Colocar a questão do aborto no centro dos debates do segundo turno da campanha eleitoral para Presidente da República é uma grossa sacanagem. Além de o Brasil ser, desde 1889, uma república laica (ao contrário do Império soi-disant católico), não é o presidente da República que legisla e decide sobre a descriminalização do aborto e em que casos pode ser praticado. Isso cabe ao Poder Legislativo, e a eleição para deputados e senadores já foi concluída no dia 3 de outubro.

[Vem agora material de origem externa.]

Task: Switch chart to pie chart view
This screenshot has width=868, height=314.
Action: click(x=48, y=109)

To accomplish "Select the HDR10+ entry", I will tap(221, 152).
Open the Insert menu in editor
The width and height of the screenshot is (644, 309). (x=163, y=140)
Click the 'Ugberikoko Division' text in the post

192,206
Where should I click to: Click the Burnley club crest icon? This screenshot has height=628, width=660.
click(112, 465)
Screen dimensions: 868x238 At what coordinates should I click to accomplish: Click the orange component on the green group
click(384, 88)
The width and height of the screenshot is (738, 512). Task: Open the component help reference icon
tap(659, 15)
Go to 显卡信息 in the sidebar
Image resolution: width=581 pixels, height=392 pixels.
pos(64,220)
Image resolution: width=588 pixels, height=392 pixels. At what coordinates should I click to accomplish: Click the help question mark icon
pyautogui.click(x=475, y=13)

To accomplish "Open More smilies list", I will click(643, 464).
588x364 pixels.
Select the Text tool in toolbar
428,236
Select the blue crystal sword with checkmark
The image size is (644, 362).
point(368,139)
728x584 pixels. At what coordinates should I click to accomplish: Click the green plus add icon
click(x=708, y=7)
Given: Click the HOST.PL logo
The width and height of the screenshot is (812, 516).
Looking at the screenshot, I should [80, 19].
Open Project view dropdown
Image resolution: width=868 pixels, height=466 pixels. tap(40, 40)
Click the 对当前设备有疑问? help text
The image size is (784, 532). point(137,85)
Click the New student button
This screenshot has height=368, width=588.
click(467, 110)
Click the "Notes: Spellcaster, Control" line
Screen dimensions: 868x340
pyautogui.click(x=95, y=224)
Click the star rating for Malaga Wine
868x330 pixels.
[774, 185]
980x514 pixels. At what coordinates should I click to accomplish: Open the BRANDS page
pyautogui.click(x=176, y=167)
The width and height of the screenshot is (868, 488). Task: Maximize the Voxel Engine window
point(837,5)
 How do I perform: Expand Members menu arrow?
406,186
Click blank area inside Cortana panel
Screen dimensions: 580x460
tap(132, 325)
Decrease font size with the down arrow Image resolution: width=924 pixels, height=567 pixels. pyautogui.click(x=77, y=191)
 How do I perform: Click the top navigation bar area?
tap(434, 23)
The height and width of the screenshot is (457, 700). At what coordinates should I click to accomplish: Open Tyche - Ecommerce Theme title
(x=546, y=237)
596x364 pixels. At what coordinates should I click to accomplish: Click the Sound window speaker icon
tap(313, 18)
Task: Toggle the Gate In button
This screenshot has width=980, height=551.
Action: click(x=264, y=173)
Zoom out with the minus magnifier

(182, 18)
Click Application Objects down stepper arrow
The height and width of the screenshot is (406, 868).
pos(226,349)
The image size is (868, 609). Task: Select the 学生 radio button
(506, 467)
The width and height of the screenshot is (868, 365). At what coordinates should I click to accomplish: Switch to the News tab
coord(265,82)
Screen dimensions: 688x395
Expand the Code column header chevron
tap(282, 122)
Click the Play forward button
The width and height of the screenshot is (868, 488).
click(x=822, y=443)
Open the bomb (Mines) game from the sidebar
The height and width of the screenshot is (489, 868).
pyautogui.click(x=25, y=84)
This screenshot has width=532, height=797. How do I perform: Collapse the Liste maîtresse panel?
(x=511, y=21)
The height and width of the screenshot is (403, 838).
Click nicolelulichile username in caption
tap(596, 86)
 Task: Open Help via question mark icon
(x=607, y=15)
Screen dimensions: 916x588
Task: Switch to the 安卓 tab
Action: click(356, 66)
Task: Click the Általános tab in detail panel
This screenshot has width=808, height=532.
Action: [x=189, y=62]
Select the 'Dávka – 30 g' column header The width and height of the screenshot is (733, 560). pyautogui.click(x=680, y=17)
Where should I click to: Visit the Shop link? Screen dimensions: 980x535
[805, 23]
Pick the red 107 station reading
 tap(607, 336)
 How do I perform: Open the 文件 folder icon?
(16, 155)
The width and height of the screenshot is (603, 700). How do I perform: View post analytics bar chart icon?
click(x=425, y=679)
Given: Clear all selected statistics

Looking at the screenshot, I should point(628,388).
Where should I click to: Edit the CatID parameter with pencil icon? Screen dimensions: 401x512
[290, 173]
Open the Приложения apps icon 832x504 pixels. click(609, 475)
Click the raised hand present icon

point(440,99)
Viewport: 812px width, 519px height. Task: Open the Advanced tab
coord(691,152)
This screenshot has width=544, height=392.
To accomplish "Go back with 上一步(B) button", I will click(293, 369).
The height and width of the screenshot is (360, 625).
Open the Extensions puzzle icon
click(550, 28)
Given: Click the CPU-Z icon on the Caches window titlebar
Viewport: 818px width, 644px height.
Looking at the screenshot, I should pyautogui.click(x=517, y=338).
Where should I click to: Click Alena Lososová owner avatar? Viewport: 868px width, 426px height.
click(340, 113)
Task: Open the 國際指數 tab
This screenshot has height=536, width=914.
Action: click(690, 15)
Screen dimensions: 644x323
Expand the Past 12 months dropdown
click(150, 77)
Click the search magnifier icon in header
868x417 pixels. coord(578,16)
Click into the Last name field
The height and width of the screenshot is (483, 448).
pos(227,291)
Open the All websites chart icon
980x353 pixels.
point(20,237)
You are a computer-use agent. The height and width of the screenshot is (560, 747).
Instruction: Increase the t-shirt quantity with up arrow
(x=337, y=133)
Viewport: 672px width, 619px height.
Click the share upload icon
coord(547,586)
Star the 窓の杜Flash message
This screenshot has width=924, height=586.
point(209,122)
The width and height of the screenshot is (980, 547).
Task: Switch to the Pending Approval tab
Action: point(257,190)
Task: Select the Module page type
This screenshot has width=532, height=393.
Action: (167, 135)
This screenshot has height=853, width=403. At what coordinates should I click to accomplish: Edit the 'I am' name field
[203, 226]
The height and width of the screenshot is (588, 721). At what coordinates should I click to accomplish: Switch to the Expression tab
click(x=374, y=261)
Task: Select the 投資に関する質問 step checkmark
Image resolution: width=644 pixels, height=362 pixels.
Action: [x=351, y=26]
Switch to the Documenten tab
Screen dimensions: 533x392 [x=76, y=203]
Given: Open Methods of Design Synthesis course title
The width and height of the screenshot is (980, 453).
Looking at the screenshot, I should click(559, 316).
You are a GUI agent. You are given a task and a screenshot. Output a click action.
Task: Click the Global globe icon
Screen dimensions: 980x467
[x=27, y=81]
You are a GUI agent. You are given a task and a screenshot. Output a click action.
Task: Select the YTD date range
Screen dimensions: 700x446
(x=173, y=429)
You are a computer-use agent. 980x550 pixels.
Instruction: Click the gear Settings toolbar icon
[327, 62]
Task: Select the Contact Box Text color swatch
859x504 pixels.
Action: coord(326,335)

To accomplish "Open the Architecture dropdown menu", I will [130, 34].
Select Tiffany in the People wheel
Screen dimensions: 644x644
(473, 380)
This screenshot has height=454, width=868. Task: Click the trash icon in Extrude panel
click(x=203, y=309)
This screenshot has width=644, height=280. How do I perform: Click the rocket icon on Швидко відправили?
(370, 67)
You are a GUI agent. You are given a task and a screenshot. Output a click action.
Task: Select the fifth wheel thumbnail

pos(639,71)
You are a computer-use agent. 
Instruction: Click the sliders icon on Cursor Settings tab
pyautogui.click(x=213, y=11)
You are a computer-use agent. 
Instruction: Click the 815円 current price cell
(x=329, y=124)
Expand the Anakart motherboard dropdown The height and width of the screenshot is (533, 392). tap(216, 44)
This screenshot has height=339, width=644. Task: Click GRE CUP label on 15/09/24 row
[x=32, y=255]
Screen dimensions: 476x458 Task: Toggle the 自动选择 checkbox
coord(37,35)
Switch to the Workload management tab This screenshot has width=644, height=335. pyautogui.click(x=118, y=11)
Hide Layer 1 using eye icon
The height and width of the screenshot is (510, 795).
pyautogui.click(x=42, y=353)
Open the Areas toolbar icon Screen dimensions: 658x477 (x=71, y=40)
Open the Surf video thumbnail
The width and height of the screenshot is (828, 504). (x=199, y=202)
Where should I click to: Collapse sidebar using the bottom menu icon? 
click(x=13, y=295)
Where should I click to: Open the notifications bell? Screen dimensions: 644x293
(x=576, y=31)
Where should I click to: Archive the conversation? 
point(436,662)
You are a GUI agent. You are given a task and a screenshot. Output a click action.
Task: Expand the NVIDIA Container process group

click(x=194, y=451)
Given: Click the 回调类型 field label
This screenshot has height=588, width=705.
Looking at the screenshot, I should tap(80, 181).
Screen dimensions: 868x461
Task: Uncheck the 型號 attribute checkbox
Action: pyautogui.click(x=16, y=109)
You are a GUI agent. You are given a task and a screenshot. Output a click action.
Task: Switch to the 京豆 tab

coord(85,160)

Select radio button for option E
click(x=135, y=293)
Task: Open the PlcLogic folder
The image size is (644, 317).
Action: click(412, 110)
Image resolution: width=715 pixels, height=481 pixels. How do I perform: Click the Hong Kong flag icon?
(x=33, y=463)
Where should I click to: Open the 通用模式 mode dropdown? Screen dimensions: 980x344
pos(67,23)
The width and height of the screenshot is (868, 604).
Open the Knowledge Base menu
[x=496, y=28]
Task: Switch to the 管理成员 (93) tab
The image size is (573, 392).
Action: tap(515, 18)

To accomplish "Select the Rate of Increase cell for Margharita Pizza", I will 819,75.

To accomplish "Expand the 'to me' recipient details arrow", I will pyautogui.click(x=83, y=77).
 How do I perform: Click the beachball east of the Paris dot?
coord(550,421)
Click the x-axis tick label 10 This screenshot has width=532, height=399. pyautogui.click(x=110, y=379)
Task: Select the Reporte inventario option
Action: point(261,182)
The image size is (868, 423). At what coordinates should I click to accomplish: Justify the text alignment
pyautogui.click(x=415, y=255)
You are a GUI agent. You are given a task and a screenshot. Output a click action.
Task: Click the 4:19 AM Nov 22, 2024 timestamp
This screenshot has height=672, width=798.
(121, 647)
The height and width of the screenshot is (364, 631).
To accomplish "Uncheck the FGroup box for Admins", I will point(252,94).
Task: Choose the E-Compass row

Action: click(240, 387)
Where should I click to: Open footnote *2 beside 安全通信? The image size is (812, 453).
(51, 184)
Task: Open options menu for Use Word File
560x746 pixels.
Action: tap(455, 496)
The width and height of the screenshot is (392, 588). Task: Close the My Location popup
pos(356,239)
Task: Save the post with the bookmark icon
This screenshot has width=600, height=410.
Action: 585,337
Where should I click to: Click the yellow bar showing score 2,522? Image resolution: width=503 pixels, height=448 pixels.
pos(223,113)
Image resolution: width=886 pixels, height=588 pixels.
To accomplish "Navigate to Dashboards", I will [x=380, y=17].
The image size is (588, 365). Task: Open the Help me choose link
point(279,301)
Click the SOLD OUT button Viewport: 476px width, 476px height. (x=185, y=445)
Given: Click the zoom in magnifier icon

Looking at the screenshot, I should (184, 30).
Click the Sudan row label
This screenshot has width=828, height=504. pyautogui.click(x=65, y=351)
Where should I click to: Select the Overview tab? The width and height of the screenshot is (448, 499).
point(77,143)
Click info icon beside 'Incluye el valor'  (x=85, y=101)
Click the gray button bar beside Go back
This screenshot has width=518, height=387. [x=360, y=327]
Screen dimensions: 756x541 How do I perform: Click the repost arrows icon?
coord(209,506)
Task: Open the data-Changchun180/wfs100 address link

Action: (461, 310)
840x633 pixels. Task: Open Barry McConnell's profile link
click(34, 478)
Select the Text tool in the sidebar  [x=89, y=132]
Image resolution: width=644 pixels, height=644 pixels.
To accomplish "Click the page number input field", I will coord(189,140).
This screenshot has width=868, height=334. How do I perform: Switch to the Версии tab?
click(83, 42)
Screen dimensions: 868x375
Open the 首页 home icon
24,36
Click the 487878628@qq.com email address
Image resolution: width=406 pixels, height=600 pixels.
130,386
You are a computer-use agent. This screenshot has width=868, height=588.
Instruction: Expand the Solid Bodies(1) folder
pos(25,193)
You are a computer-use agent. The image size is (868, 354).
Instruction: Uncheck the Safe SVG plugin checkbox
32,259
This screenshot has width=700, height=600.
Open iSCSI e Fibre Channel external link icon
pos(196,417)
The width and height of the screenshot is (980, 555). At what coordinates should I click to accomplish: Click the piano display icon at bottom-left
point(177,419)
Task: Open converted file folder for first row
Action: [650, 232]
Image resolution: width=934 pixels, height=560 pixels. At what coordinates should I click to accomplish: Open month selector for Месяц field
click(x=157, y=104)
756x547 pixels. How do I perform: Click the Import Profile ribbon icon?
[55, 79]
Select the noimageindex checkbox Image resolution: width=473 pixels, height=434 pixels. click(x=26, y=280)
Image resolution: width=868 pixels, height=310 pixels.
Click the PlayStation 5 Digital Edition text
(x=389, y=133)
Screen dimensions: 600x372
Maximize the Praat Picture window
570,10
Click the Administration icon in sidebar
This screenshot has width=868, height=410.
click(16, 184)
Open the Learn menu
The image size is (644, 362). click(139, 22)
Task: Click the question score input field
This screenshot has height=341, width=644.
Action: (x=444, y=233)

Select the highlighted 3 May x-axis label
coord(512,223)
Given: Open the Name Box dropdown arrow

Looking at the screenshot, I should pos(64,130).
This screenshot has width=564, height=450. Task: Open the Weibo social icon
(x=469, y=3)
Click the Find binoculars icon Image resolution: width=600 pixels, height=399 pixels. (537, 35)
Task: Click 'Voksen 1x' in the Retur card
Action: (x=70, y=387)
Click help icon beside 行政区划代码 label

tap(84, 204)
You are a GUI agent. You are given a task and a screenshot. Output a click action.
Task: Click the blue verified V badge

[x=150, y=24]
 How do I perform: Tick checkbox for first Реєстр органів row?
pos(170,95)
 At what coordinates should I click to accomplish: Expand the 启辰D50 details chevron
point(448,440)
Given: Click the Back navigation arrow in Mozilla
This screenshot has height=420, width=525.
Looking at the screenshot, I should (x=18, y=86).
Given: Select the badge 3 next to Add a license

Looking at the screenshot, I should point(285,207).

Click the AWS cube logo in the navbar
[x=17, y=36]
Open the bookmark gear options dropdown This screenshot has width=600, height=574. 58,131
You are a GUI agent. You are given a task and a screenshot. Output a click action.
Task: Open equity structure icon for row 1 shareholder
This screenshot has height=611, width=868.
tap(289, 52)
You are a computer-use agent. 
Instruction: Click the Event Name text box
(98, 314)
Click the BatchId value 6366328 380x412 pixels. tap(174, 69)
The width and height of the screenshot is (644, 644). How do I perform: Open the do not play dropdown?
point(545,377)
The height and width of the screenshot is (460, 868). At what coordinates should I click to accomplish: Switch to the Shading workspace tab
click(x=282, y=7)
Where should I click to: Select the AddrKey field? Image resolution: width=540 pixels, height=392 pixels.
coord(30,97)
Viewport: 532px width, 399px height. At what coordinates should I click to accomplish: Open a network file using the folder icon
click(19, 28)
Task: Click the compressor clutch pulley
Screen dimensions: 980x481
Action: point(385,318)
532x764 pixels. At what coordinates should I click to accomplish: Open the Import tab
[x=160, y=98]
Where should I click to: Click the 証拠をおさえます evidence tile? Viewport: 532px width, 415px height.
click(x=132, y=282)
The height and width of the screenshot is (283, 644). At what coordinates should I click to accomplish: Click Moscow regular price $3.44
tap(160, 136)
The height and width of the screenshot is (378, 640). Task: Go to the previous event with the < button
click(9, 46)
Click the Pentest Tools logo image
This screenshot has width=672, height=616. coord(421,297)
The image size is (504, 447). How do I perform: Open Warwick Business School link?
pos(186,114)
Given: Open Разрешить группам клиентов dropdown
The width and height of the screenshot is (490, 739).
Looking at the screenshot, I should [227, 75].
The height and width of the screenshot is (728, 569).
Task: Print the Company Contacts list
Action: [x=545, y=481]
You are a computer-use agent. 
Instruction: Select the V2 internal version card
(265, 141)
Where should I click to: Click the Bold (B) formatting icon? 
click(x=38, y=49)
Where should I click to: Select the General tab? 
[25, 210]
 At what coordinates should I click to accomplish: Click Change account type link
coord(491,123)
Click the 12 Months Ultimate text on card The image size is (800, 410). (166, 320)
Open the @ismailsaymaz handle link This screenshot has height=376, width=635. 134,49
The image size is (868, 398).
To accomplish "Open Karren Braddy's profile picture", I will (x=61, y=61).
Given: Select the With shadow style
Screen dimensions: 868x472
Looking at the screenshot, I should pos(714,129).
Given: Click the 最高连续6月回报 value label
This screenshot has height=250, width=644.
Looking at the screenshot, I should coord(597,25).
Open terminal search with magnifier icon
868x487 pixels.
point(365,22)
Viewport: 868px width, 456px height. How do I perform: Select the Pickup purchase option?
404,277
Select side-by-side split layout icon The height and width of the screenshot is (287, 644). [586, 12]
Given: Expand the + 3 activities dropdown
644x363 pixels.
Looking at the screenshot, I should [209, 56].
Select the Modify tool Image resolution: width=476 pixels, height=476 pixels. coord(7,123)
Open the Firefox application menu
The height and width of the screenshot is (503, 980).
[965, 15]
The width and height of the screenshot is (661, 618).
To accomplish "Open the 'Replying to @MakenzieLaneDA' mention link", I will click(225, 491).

Apressadinha e doida para ser “primeira dama” (que coisa cafona!), a mulher de José Serra, Mônica, definiu  para o eleitorado: Dilma “é a favor de matar criancinhas”. Nos últimos dias da campanha do primeiro turno, o aborto foi içado a principal tema. Não importa o enorme progresso do nosso país nos dois mandatos de Lula, nem o fato de a candidata petista pretender prosseguir nessa rota vitoriosa. Comunidades protestantes e também alguns bispos e padres católicos que são meros funcionários do Vaticano, e não pastores, empurraram a campanha para o terreno religioso, ignorando solenemente que temos um Estado republicano e laico.
Nem padres nem pastores que assim agem aprenderam com a história, com a Reforma de Martinho Lutero, com as guerras de religião que ensanguentaram a Europa nos séculos 16/17. Na Idade Média, aqueles que se julgavam proprietários da Igreja de Cristo mandavam também na política e nos negócios profanos, ou neles se imiscuíam. A Reforma de Lutero pretendeu acabar com essa confusão entre religião e política, com a venda da salvação praticada por pregadores de indulgências, com o império sinistro da Inquisição. Nem todos os cristãos (protestantes tradicionais ou de inspiração mais recente, neopentecostais, católicos) aprenderam as lições da história e continuam misturando política, governo com religião.
O candidato Serra nunca foi de ostentar religiosidade, mas agora, oportunisticamente, vive faturando bênçãos. Parece um congregado mariano de outrora. A campanha eleitoral da oposição descambou para a ferocidade, o preconceito, o ódio, a mentira, a calúnia. A questão do aborto guindada a arma eleitoral é a última esperança dos ultraconservadores para ganhar a eleição e retomar os projetos da época de Collor e FHC, de privatização ampla, geral e irrestrita (não tiveram tempo para privatizar a Petrobras, o Banco do Brasil, a Caixa, sem os quais o Brasil teria se ferrado amplamente na recente crise mundial), de um Estado voltado única,mente para o bem dos privilegiados, de um tradicional e servil alinhamento com os interesses dos EUA e outros países ricos, etc.
O aborto como arma eleitoral é uma bandeira hipócrita, pois católicas e protestantes continuam fazendo aborto e, o que pior, as mulheres sem recursos o fazem por métodos duvidosos que as levam até à morte, em clínicas clandestinas que não se submetem a nenhuma fiscalização. Em vez da atual encenação, o que se deveria fazer é uma grande campanha de educação sexual e de planejamento familiar. Certo tipo de religioso não pode nem ouvir falar disso; embora todas as classes mais abastadas o pratiquem, deixando para as menos favorecidas o ônus de ter um monte de filhos de que não podem cuidar, ou de enfrentar o aborto clandestino.
O aborto é um tema delicado e não pode ser abordado a partir de dogmas, preconceitos, marketing eleitoral barato. Para além do aspecto religioso, é um problema de saúde pública. Pior ainda é pô-lo na ordem do dia de uma disputa eleitoral para presidente da República. Como vimos, não é o presidente que legisla sobre o tema. Isso tem de ser discutido seriamente no Congresso, independente de campanha eleitoral e interesses individuais ou partidários. Para protestantes (hoje ditos evangélicos; creio que todo aquele que segue o Evangelho de Jesus Cristo é evangélico) e católicos que não misturam religião com política, é uma vergonha ver bispos pregando contra a candidata Dilma e pastores entrando nessa onda inquisitorial fora de época.
Há, contudo, inúmeras exceções. O protestante Walter Pinheiro, eleito senador, que é contra a descriminalização do aborto, não demoniza Dilma: “O que nós defendemos, o que a Dilma defende é que a mulher que faz aborto, ao chegar às portas do hospital, não seja presa, mas atendida”.